Rule: Normalize until reads hurt, then denormalize the hot paths. In NoSQL you model the query first and duplicate freely.

ACID vs BASEguarantee ⇄ scale

ACID

Atomic, Consistent, Isolated, Durable
Correctness by construction
Coordination limits scale

BASE

Basically Available, Soft state, Eventual
Scales horizontally with ease
App handles conflicts/retries

Rule: ACID for money & integrity; BASE for scale-first, tolerant-to-staleness workloads. Many systems use both — ACID core, BASE edges.

OLTP vs OLAP — don't run analytics on your transactional store

	OLTP (transactional)	OLAP (analytical)
Pattern	Many small reads/writes by key	Few huge scans & aggregations
Storage	Row-oriented	Column-oriented (Parquet, Redshift, BigQuery, ClickHouse)
Goal	Low latency per op	High throughput per query
Move data via	—	CDC / ETL / ELT into a warehouse or lakehouse

Common failure Heavy analytics queries on the production OLTP primary lock rows and blow the latency budget for users.
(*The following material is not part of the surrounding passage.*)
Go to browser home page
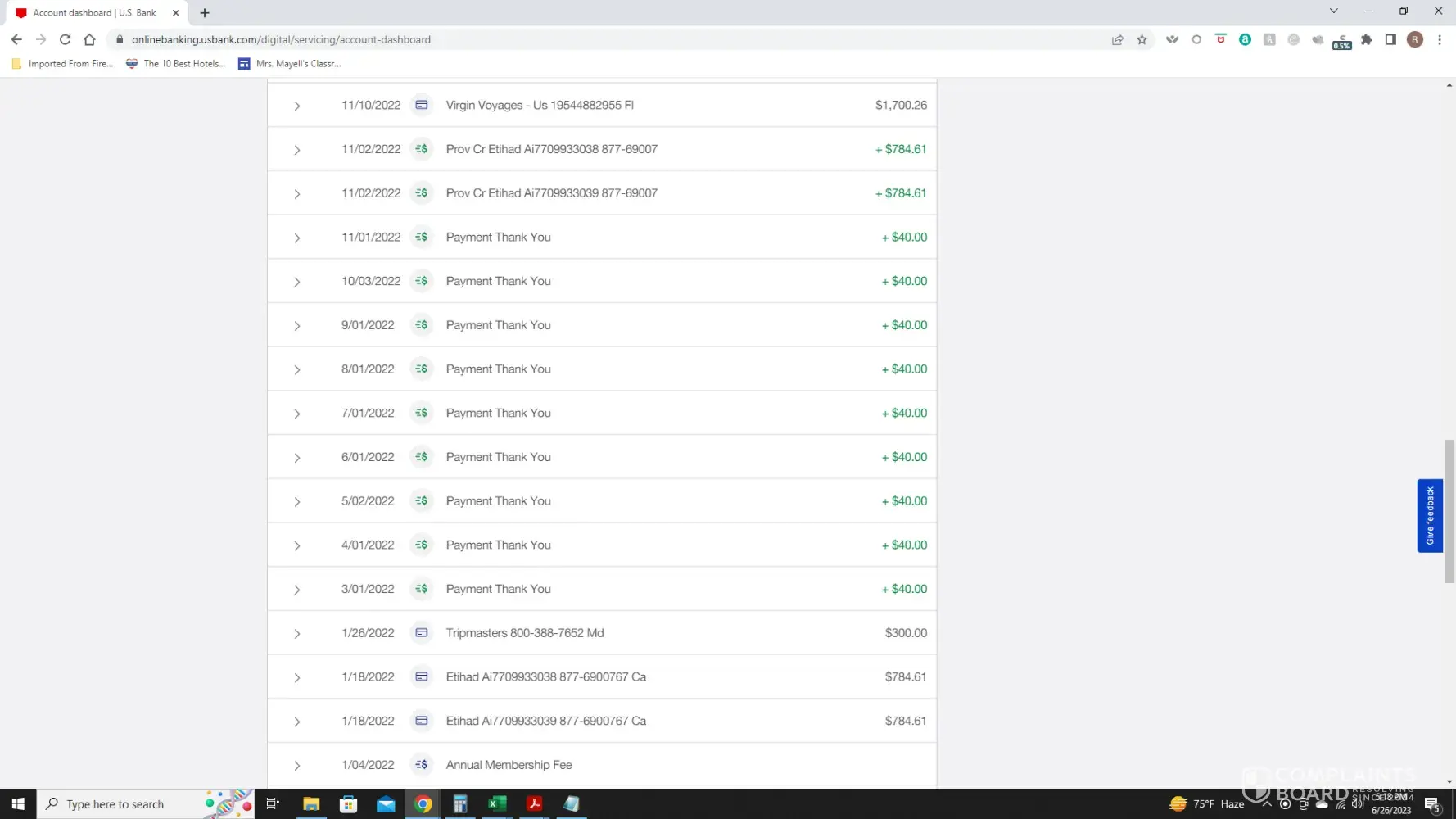Screen dimensions: 1456x819 [89, 39]
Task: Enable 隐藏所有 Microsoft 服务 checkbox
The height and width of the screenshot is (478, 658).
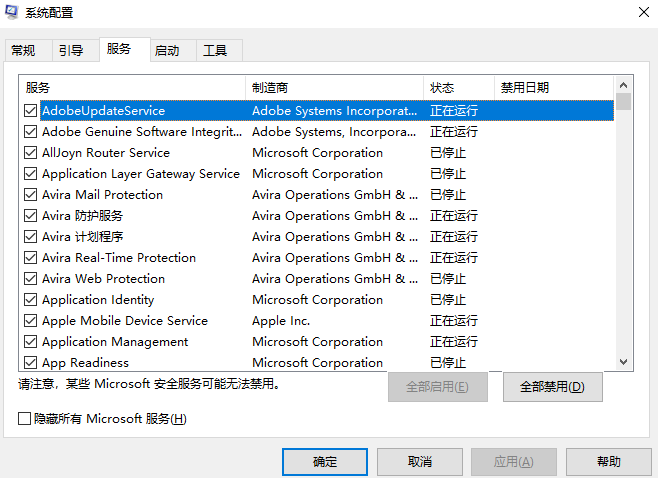Action: pos(25,419)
Replicate to a read replica or warehouse; isolate the workloads.

Core Axis · Scale

Replication & Partitioning

Replication buys availability and read scale (copies of the same data). Partitioning/sharding buys write scale and capacity (splits of different data). Most large systems do both.

Replication topologies

Single-leader

Leader–follower

All writes to one leader, async/sync to followers. Simple, strong-ish. Trade: leader is a write SPOF; failover + replication lag.

Multi-leader

Active–active

Writes accepted in multiple regions. Great for geo-latency & offline. Trade: write conflicts you must resolve (LWW / CRDT / app logic).

Leaderless

Quorum (Dynamo-style)

Read/write to any N nodes; tune W + R > N for consistency. Trade: tunable but complex; read-repair & anti-entropy.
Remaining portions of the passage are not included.